The current spec allows this code condition?expr1:expr2. It looks horrible...
Maybe the following could be considered:
I would propose to deprecate the non-whitespaced ternary operator together with the introduction of NNBD. And to use the proposal of @tatumizer of the ternary operator simply having precedence over null-aware subscripting. Additionally, the linter would warn against non-braced versions of either the ternary operator or null-aware subscripting in map or set literals.
Now we have the following situation:
{"a": 1}; // map literal
{"a"} ; // set literal
{ a ? [b] : c }; // set literal, linter warning
{ a?[b] : c }; // map literal, linter warning
{ (a ? [b] : c )}; // set literal, linter happy
{ (a?[b]) : c }; // map literal, linter happy
Example 3 in the above code is a breaking change. It used to be a ternary operator, with NNBD it becomes subscripting. This changes the overall expression from a set to a map literal.
But I assume that dartfmt will format the ternary operator with whitespace in any case? So properly formatted code will not break. And it introduces a linter warning in any case, so the error case would not be silent.
However, I am aware that this has a huge disadvantage. Ternary operators in map or set literals now lead to a linting error (even if they are nicely whitespaced), since they are not surrounded by braces. I guess this would be unacceptable, since it floods existing code with linter warnings. Maybe dartfmt could also add these braces to ternary expressions. So we are back to: "properly formatted code will transition to NNBD seamlessly"
I posted #740 "If-expression without ? with mandatory else-part" in accordance with C1.2 in this.
@leafpetersen :
The concern is users writing code that they think means X, but which the compiler interprets as Y.
Oh I see. You mean, some real user, in a real program, writes var wat = { a ? [b] : c }; and expects it to evaluate to "a map containing the result of null-aware subscript"? The map is supposed to have a single entry keyed by an array. Quite possible. But we could probably agree on one thing: the author of the above program must be a truly original thinker. Would it be prudent for the language to try to optimize the syntax for such original thinker who may, or may not, exist? :-)

DATA LISTING –
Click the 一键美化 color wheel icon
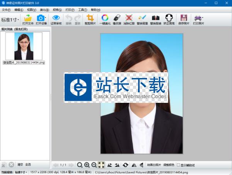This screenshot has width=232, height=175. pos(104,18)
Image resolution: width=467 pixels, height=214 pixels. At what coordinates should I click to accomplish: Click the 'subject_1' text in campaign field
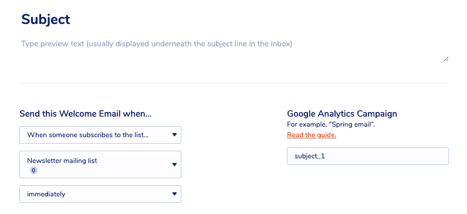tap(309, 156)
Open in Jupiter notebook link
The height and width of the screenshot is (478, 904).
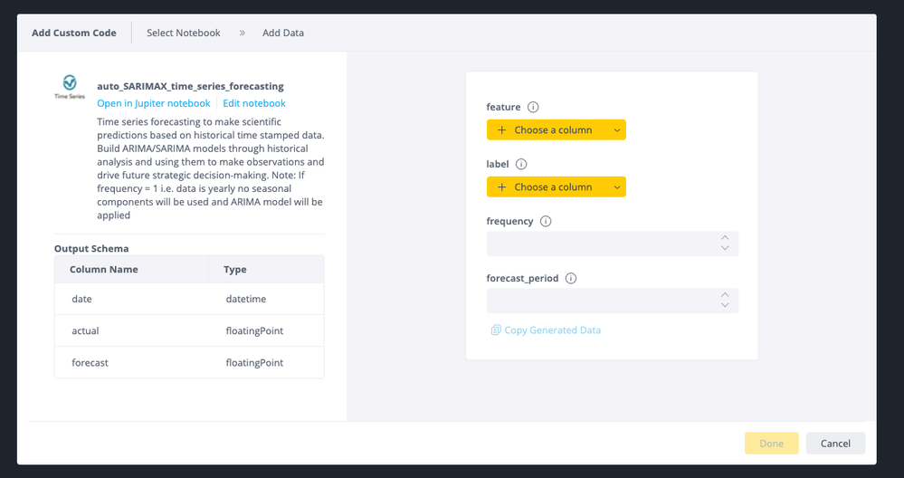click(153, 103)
* * *
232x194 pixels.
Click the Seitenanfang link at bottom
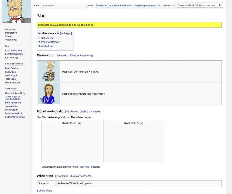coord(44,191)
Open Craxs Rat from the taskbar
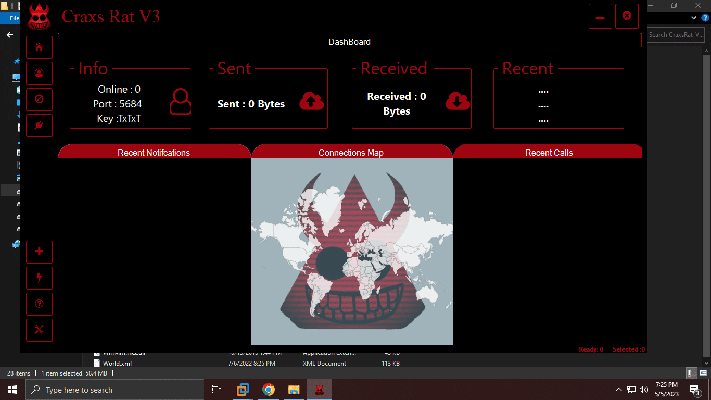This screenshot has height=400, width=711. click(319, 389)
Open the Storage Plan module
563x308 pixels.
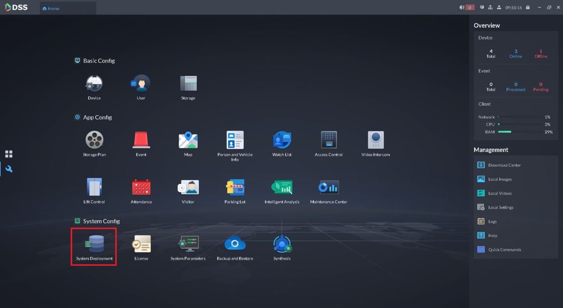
* * *
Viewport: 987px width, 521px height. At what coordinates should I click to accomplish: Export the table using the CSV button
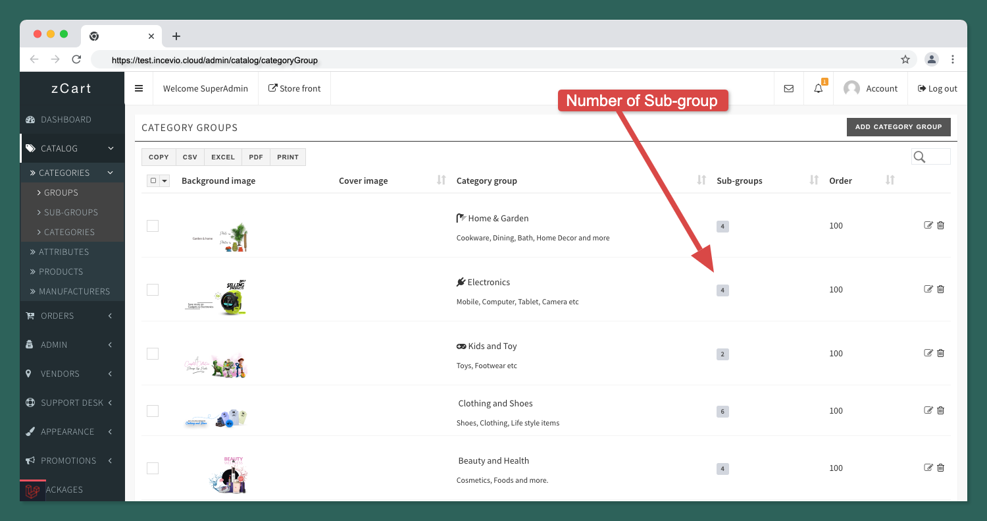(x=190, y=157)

TASK DETAILS – In the discussion of the ternary operator, what does the writer propose to deprecate along with the introduction of NNBD? The records have nothing to do with this.

WRITTEN RESPONSE – The non-whitespaced ternary operator.